## Problem set:
**1.** In the piece about the Ancestry.com DNA kit, which country did the lab's results identify as the writer's ancestral origin?
**2.** Continue the essay about the Ancestry.com DNA kit, starting right after its final sentence.

Last Christmas, my parents gave me a thoughtful gift: a DNA kit from Ancestry.com. Readers may have seen their commercials. You spit into a vile (saliva contains DNA) and send it to a lab, which runs some tests and gives you a scientific reading of where your ancestors came from. The way it works is that the lab looks at the mutations in your DNA and compares it to population samples from around the world. If your mutations match the mutations found in certain parts of the world--in my case, Ireland--then they can say with confidence that this is where your ancestors came from.
I can't say that I was terribly surprised by, or enamored with, the results. In addition to the late response, the site didn't give me much to look at. I probably finished examining my results within a half hour. My family already has a fair bit of information regarding our Irish roots. We can trace back some of our ancestors to the late-18th century, though going back further would likely require travel to the British Isles. In 2011, when I was working on my dissertation, I did some brief work with the 1830 and 1840 federal censuses, which required a subscription to Ancestry, and along the way, I decided to fill out my family tree. My aunt, Karen Smith, had also done a lot of the hard work on this years ago.

## Extracted records:
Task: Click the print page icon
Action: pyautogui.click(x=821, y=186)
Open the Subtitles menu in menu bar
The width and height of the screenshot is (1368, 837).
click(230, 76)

## Expected results:
**1.** Ireland

**2.**
What I was at least somewhat surprised about is that only 6% in my ethnicity estimate was from Great Britain, which includes Scotland. My last name is Scottish. It means "twisted mouth" in Gaelic, apparently because Campbells, who often allied themselves with the English and against the Highland Scots, had a reputation for double-dealing. This goes to show that you can't tell a lot about a person's ancestry just by looking at their last name. There was probably once a time when this was more true than it is today, but consider that "Campbell" is in the top 50 of most popular surnames in the United States (and yet oddly, there are quite a few people who annoyingly pronounce the 'p'), interracial mixing is a lot more common today, and families can acquire a name through marriage, adoption, or in the case of many African Americans, through slavery. I bring this up because you'll find a few examples out there of African Americans today who have the last name "Campbell," and it always takes me by surprise. But then I quickly remind myself that lots of Scots-Irish settled in Appalachia going back to the colonial era. While Pennsylvania and New York have lots of Campbells, there many families of Campbells in slave-owning states like Kentucky, Virginia, and Tennessee, many of which were connected through friendship, politics, and patronage with President Andrew Jackson. Chances are that if an African American today has the last name Campbell, he/she is probably descended from slaves who took the last name of their master. I am pleased to say that I am not descended from any of these Campbell slave owners, which is good because I already deal with enough guilt!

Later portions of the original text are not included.